2013 Muzaffarnagar Riots: Over 60 people were killed in Uttar Pradesh.
Muzaffarnagar: Seven people who were found guilty of killing two men in an attack that is said to have triggered riots in western Uttar Pradesh's Muzaffarnagar in 2013 have been sentenced to life in prison today. The Muzaffarnagar riots, one of the worst communal clashes in Uttar Pradesh's history, had led to the killings of 66 people and over 50,000 were displaced.
The seven men - Muzammil, Mujassim, Furkan, Nadeem, Janangir, Afzal and Ikbal - were convicted for killing two men in Kawal village and rioting - by a local court in Muzaffarnagar on Wednesday.
According to the police complaint, two men of Kawal village were battered to death by five of the seven convicts over a minor altercation. The two other accused, Afzal and Iqbal, were summoned by the court later under provisions of section 319 of the Criminal Procedure Code when the evidence of their complicity in the killings emerged during the trial, reported news agency Press Trust of India.
The clashes that broke out in Muzaffarnagar and Shamli districts after the two killings saw the deployment of the Army in the state for the first time in 20 years.
More than 6,000 cases had been filed after the 2013 Muzaffarnagar riots and nearly 1,500 people were arrested. The case, investigated by a Special Investigation Team or SIT, had filed 175 chargesheets.
A probe into the riots had given a clean chit to the then Akhilesh Yadav-led Samajwadi Party government in Uttar Pradesh and blamed the local police and officials for misjudging and mishandling the situation.
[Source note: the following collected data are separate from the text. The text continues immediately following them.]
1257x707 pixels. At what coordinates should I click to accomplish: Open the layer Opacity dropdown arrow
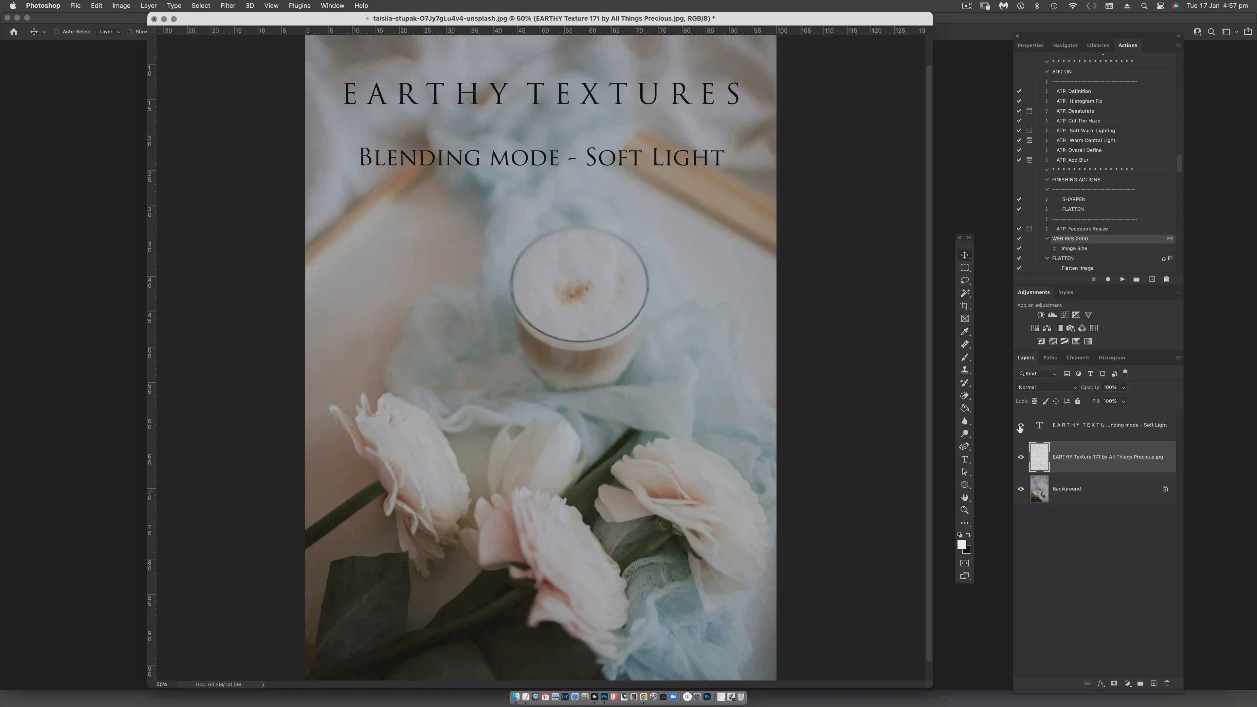point(1123,387)
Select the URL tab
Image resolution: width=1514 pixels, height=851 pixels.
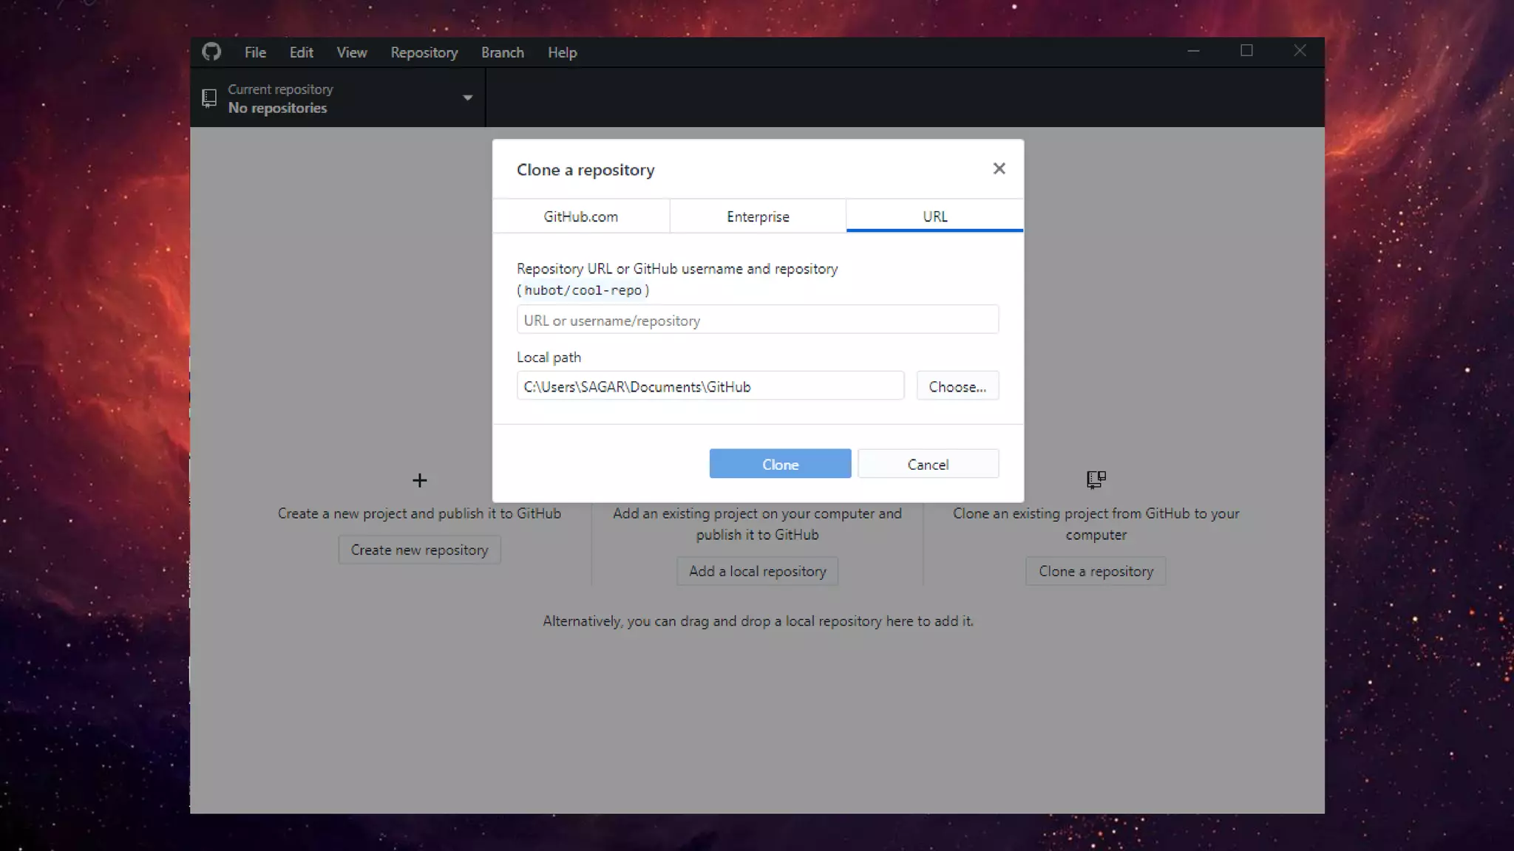pyautogui.click(x=934, y=216)
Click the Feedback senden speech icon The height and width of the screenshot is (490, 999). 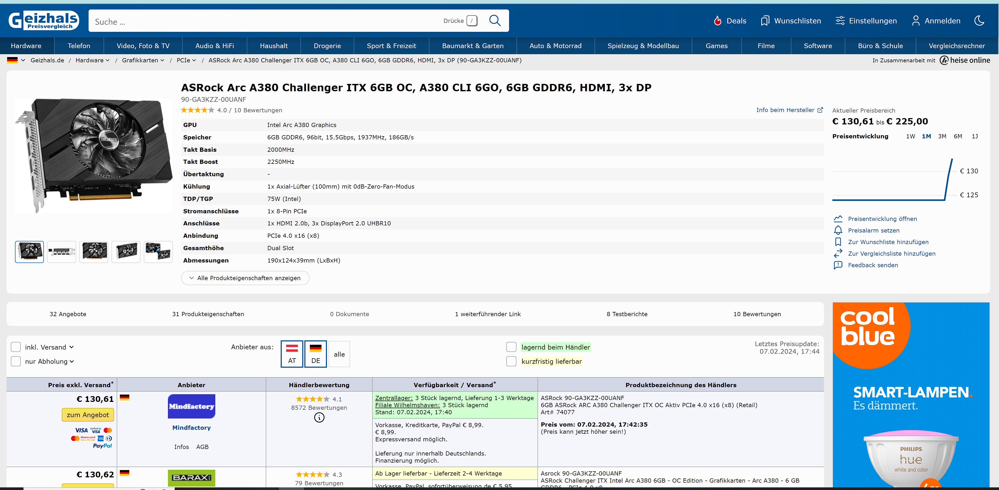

After the Yogi Adityanath government came to power in Uttar Pradesh in 2017, BJP leaders from western UP, some of whom are named in cases related to the Muzaffarnagar riots, approached the chief minister for withdrawal of cases against those who they say had been falsely implicated. The Yogi Adityanath government has moved to withdraw 38 cases so far, but those concerning BJP leaders continue to remain on track for now.